Logistics delivery, security patrols, sanitation operations, unmanned retail—these applications, once confined to demonstration zones, are now rapidly infiltrating everyday life.
But behind this high-speed expansion lie equally alarming risks.
Without unified product technical standards, enterprises' autonomous vehicles operate in isolation:
Some rely on excessive LiDAR, while others cut costs with pure vision systems;
Some cap speeds at 30 km/h, while others dare to reach 50 km/h;
Some meet braking distance standards, while others react sluggishly to emergencies.

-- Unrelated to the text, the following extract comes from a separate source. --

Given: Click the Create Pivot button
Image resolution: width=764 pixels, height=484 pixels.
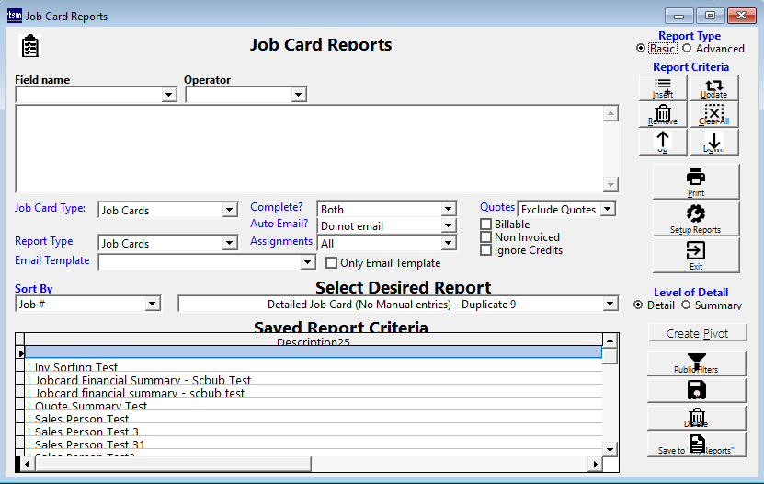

More troublingly, local governments lack a unified 'yardstick' to assess these vehicles' safety when considering road access.
Foshan's management rules issued last year explicitly cap autonomous vehicle speeds at 45 km/h, require liability insurance of no less than RMB 3 million, and mandate 'one vehicle, one code.'
(For further reading, click: 'Guangdong Foshan Releases China's First Management Rules for Functional Autonomous Vehicles: Speed Limit of 45 km/h, Minimum Insurance of RMB 3 Million per Vehicle')
Xiamen's Jimei District requires vehicles to connect to regulatory platforms with data storage of at least one year.
The problem? Every city's standards differ, forcing enterprises to reconfigure for each new market.
This fragmented regulatory environment severely hinders industrial scalability.
A unified technical standard has become the industry's most urgent demand.
II. Filling the Void: What Does the First Standard Address?
The newly released group standard 'General Technical Specifications for Functional Autonomous Vehicles' serves as a 'prescription' for this industry pain point.
The standard systematically outlines general technical indicators, testing methods, and other content for functional autonomous vehicles, covering the entire product lifecycle from design, R&D, production, testing, and inspection. Its breakthroughs manifest in several ways:
1. Scientifically Reasonable Technical Indicators.
Based on extensive real-world testing data and industrial development status, the standard establishes a technical indicator system that aligns with current technological capabilities while remaining forward-looking.
This means compliant autonomous vehicles now have quantifiable, verifiable benchmarks for core indicators like perception distance, decision-making speed, and braking performance.
2. Highly Operational Testing Methods.
The testing methods specified in the standard have undergone multi-party validation, ensuring strong operability and repeatability for enterprise implementation and inspection agency execution.
A complete testing process has been formalized, spanning laboratories, test sites, closed roads, and open roads.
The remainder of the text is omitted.